An endpoint is an HTTP URL string that defines the address which should be used in a certain request by an entity capable of making requests.

In OAuth 2.0 there are three important endpoints.

Two of them are server endpoints:

  • Authorization endpoint: The client uses this endpoint to be authorized from the resource owner. If successful, the client obtains an authorization grant. There are exceptions to this behavior, like in the implicit grant flow, where the client obtains an access token from this endpoint.
  • Token endpoint: The client uses this endpoint to supply the authorization grant and get an access token in return.
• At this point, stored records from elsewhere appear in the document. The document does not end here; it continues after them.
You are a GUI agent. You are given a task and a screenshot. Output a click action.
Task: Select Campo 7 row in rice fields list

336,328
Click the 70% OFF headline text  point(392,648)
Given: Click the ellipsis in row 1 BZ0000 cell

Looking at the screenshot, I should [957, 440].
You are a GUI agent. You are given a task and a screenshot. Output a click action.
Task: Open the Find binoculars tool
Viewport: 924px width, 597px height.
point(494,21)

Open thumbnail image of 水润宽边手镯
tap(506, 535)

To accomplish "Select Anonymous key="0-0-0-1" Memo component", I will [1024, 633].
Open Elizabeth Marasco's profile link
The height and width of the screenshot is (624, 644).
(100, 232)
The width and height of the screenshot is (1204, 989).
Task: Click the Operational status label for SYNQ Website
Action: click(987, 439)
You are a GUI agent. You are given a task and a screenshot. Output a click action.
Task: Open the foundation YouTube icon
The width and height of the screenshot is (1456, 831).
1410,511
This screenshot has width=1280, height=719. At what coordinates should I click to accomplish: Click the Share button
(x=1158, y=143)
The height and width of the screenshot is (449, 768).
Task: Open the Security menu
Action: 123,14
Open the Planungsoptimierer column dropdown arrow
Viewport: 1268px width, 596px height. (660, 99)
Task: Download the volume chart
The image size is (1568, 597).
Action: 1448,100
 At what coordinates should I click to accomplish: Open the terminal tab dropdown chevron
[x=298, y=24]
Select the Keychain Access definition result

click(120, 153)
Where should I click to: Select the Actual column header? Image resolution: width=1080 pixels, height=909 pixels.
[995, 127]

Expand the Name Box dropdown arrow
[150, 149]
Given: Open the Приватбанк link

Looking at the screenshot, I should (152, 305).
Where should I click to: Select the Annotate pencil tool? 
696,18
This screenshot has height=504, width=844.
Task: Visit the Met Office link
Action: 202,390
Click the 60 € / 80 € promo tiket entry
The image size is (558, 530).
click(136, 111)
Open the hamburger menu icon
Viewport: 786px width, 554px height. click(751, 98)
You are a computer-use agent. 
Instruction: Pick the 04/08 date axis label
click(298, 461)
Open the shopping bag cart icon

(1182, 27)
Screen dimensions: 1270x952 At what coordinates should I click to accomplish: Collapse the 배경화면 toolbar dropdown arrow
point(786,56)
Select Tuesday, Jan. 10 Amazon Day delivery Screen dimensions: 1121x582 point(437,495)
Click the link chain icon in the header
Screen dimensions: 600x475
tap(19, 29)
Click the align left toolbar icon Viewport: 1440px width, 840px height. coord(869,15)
And one is a client endpoint:

  • Redirection (callback) endpoint: The authorization server uses this endpoint to return data with authorization credentials to the client


An OAuth scope represents a set of rights at a protected resource.  It is an identifier for one or more endpoints that you want to protect. When a microservice wants to call any of those endpoints, it first needs permission to do so. That permission is given in the form of a token containing the scope.Scopes are represented by strings in the OAuth protocol. They can be combined into a set by using a space-separated list.

Scopes are an important mechanism for limiting the access granted to a client. Scopes are defined by the protected resource, based on the API that it’s offering. Clients can request certain scopes, and the authorization server can allow the resource owner to grant or deny scopes to a given client during its request. Scopes are additive in nature. In some cases, a collection of scopes can be used to represent a role.